━━━ Brano da leggere ━━━

Welcome package, beneficio temporaneo riservato ai nuovi proprietari. Poi, stop.


----------



## Cataldinho (7 Dicembre 2017)

PM3 ha scritto:


> Se funziona come il FPF non vengono esaminati gli utili o perdite di esercizio, ma solo alcune voci del bilancio strettamente correlate al mondo del calcio. Quindi si potrà avere un bilancio in perdita ma rientrare comunque nel FPF.
> 
> Scusate, ho capito male o l'Inter, sotto SA, spese 160 ml nella famosa campagna acquisti di Gabigol e soci?

━━━

▸ **Attività da svolgere**
**A)** Riscrivi il brano da leggere a partire da "## Cataldinho (7" fino a "comunque nel FPF.", sostituendo "FPF" con "Fair Play Finanziario".
**B)** Rispondi a queste domande sul brano da leggere:
(i) Come viene definito il welcome package?
(ii) In quale data compare il messaggio di Cataldinho?
(iii) Secondo quanto scrive PM3, quali voci del bilancio vengono esaminate se il sistema funziona come il FPF?

━━━ Materiale mostrato ━━━

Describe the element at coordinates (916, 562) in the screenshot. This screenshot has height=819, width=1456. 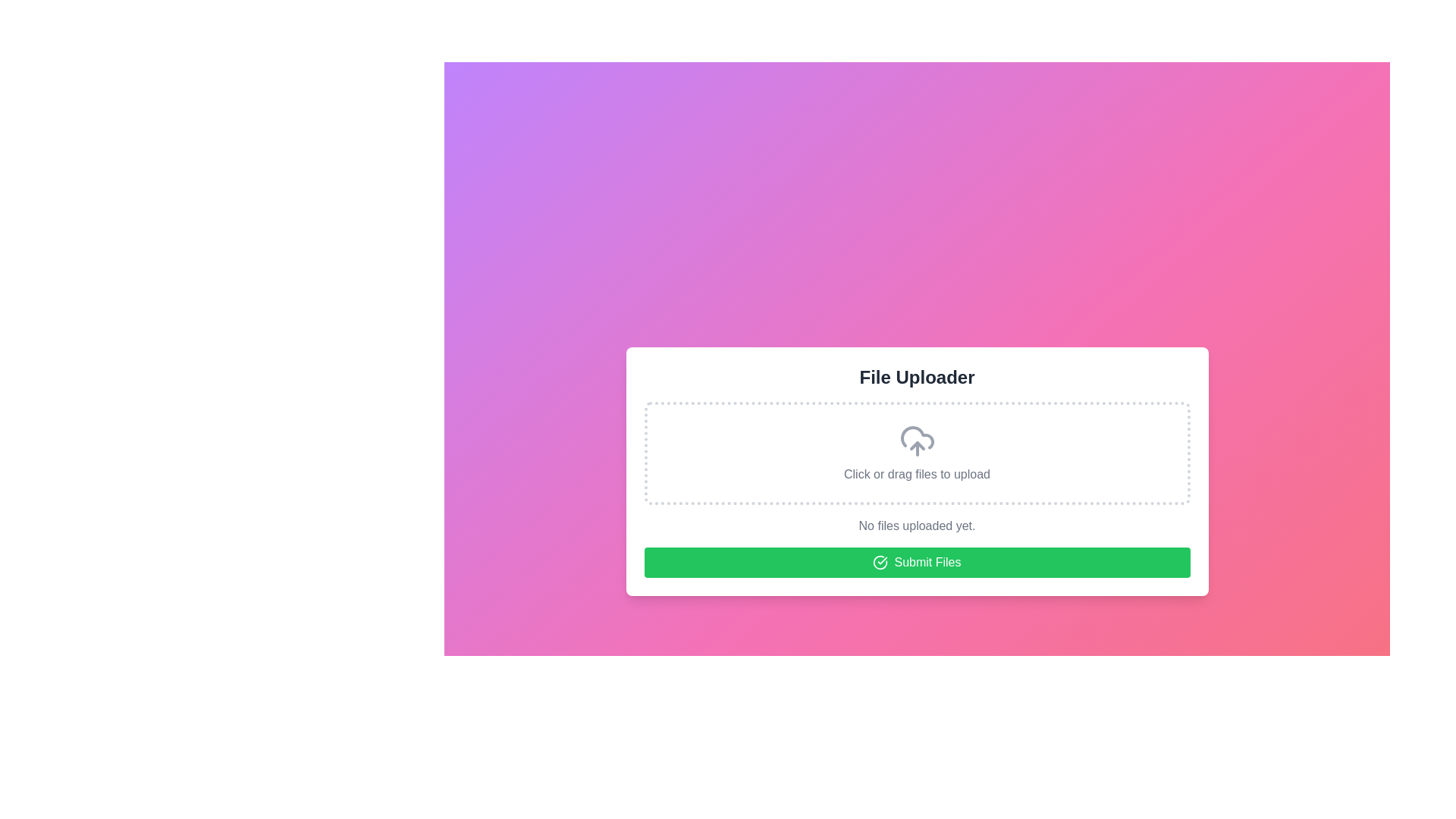
I see `the submit button located at the bottom of the 'File Uploader' card to finalize the file upload process` at that location.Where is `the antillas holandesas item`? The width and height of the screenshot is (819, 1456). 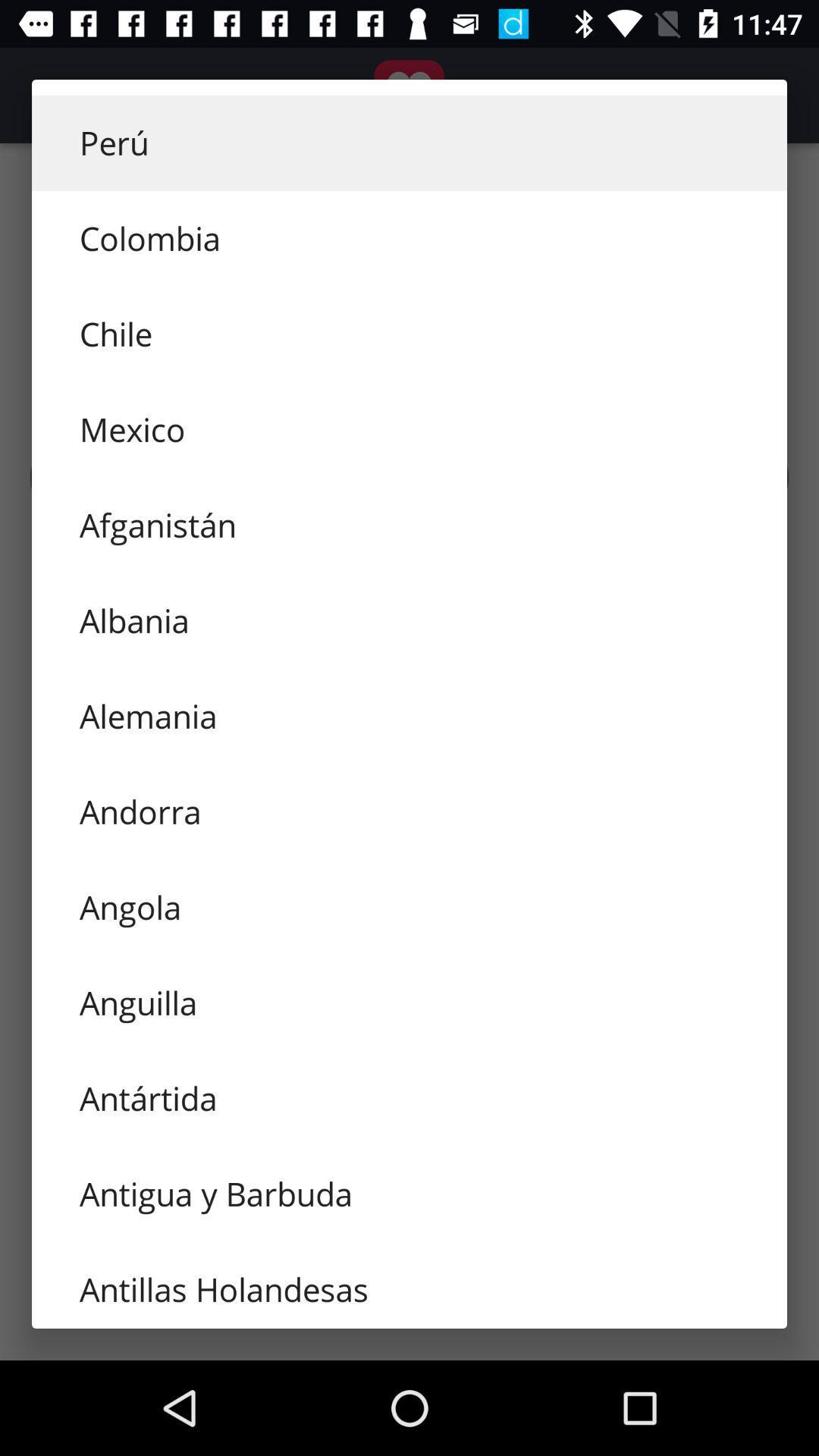 the antillas holandesas item is located at coordinates (410, 1284). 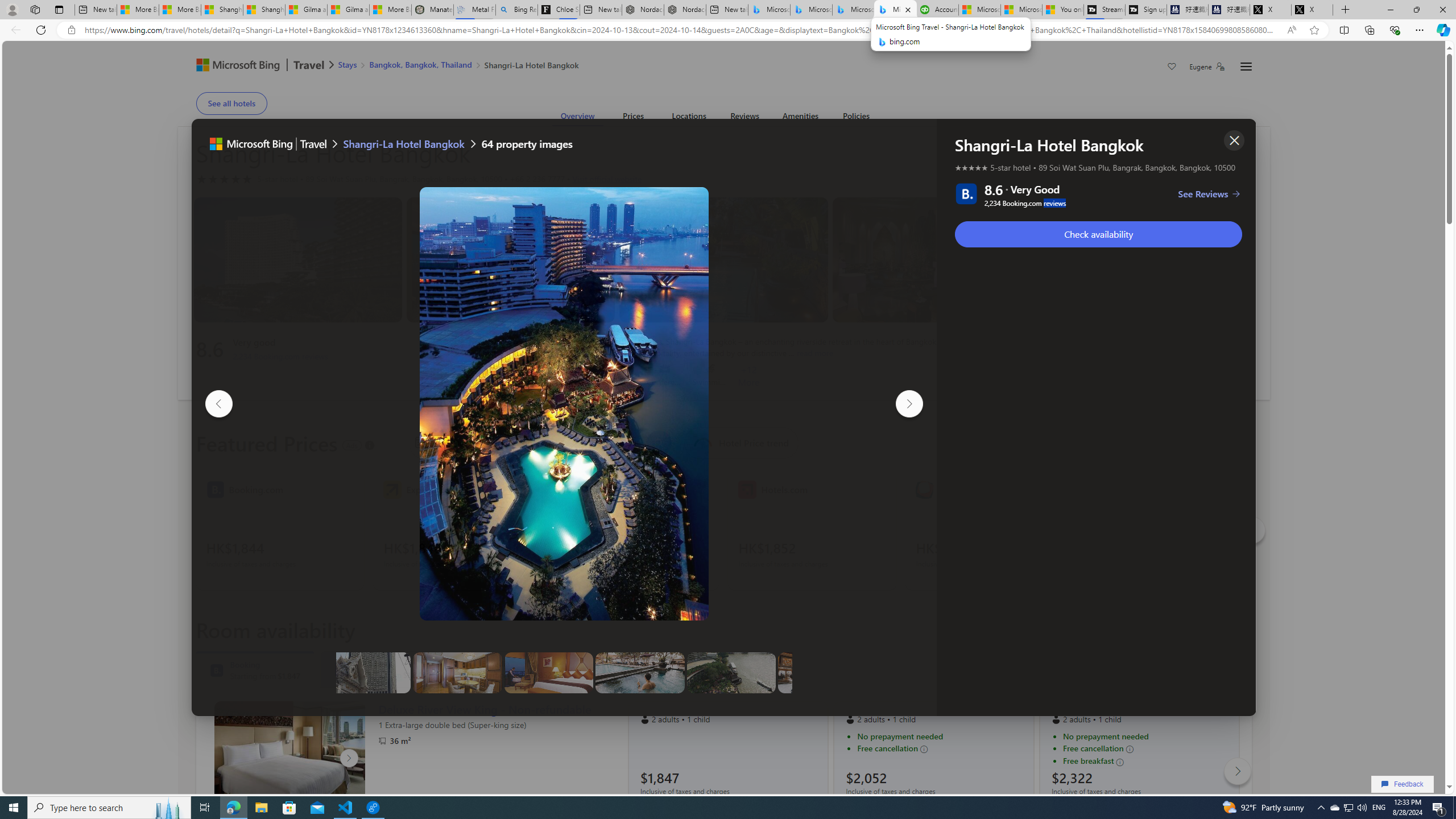 I want to click on 'Chloe Sorvino', so click(x=559, y=9).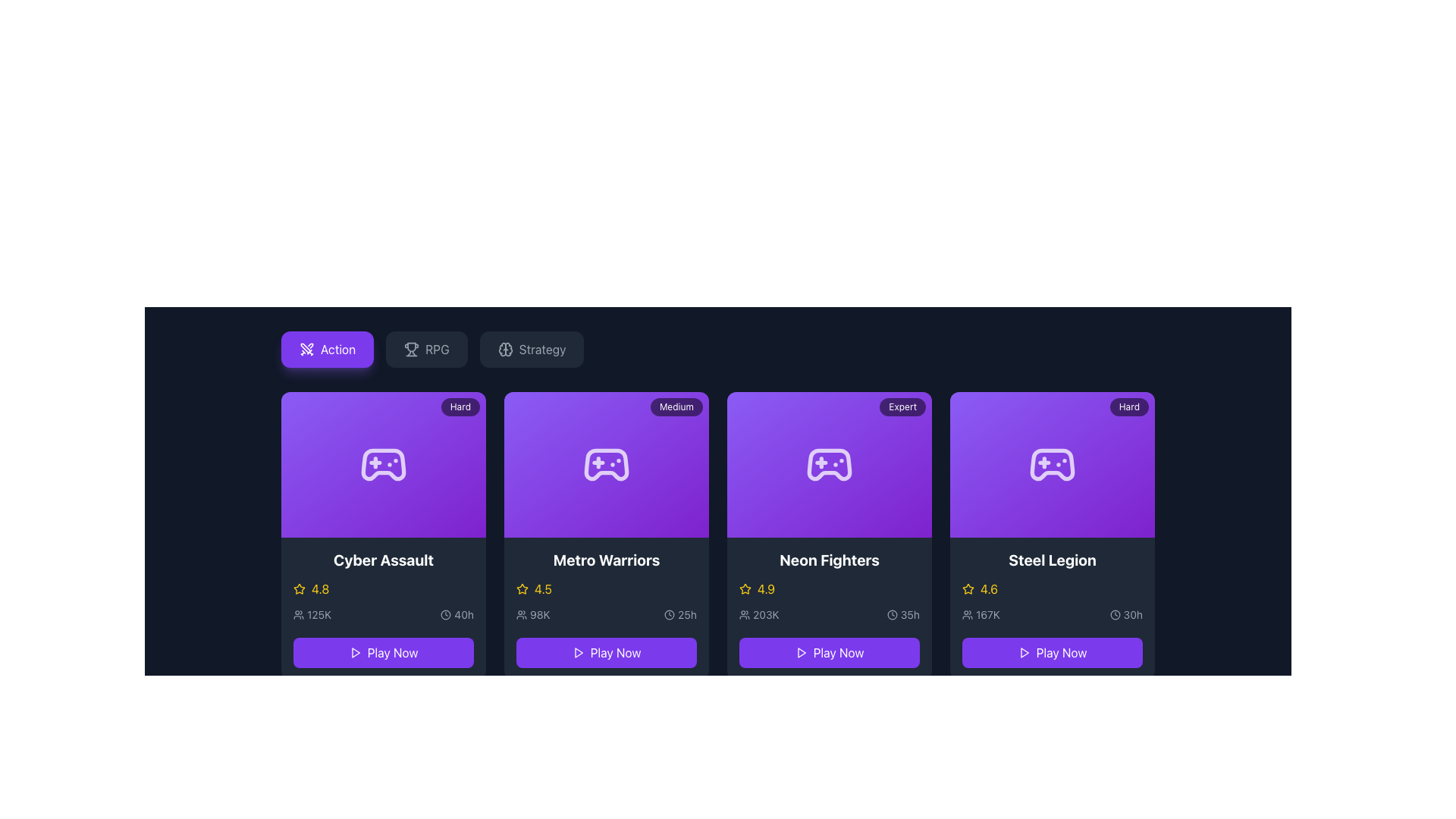 The image size is (1456, 819). What do you see at coordinates (967, 614) in the screenshot?
I see `the user group icon located to the left of the text '167K' in the fourth card titled 'Steel Legion'` at bounding box center [967, 614].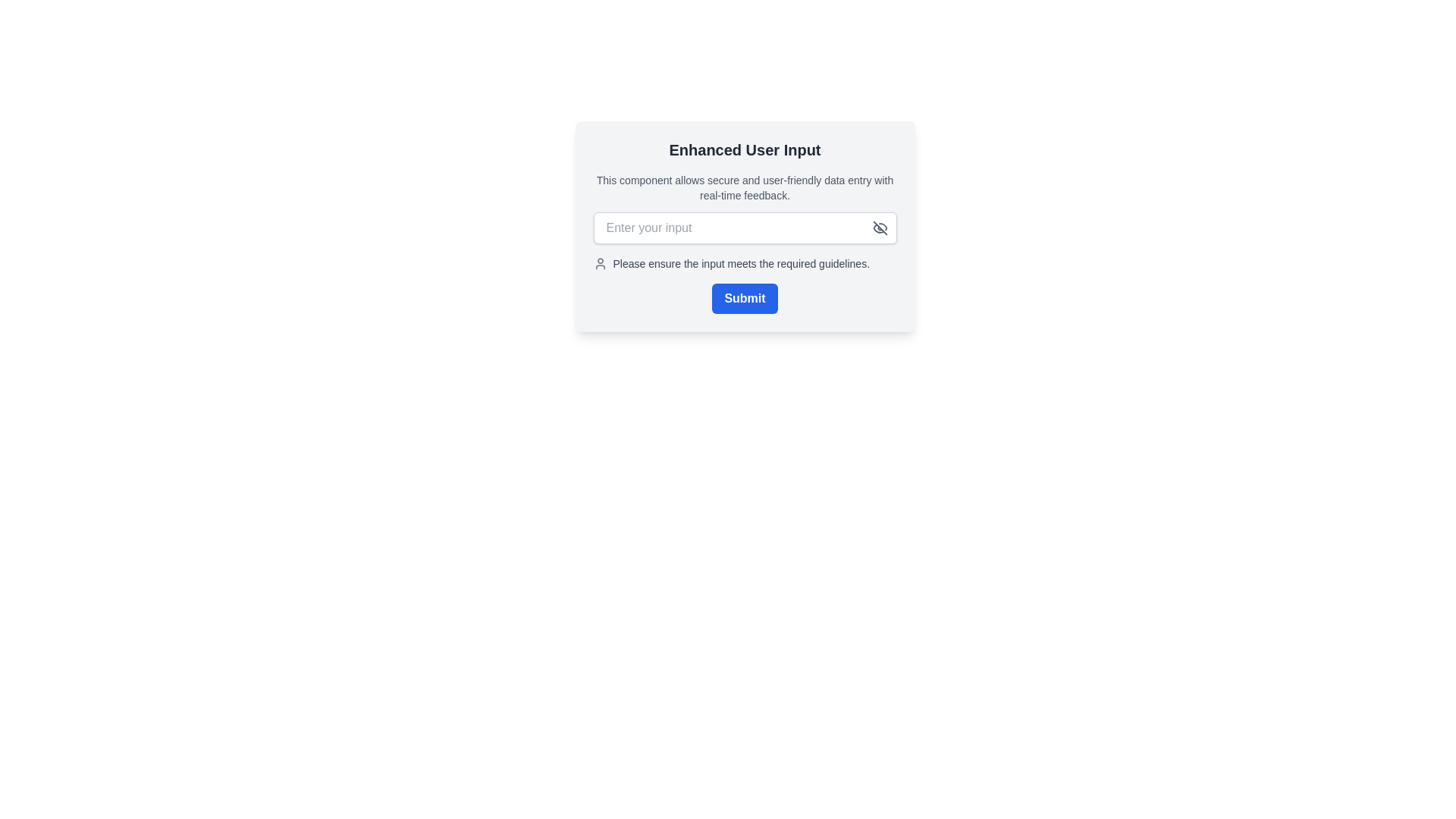  Describe the element at coordinates (880, 228) in the screenshot. I see `the toggle button icon located to the right of the input field` at that location.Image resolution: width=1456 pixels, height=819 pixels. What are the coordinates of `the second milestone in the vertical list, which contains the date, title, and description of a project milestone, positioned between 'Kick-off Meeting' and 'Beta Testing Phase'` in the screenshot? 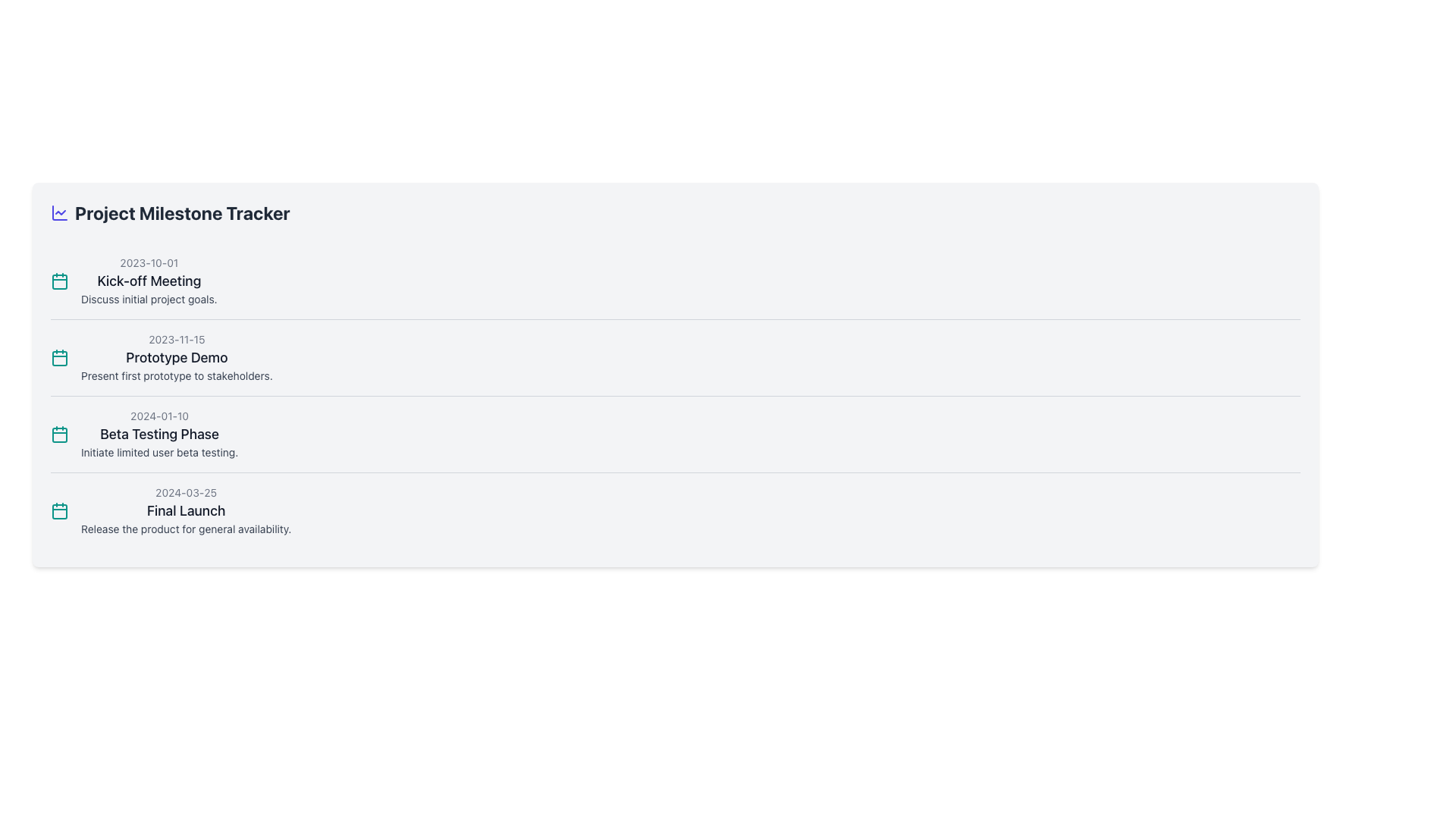 It's located at (675, 357).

━━━

▸ **Soluzioni dell'esercizio**
**A)**
## Cataldinho (7 Dicembre 2017)

PM3 ha scritto:


> Se funziona come il Fair Play Finanziario non vengono esaminati gli utili o perdite di esercizio, ma solo alcune voci del bilancio strettamente correlate al mondo del calcio. Quindi si potrà avere un bilancio in perdita ma rientrare comunque nel Fair Play Finanziario.

**B)**
(i) Un beneficio temporaneo riservato ai nuovi proprietari.
(ii) Il 7 dicembre 2017.
(iii) Solo alcune voci del bilancio strettamente correlate al mondo del calcio.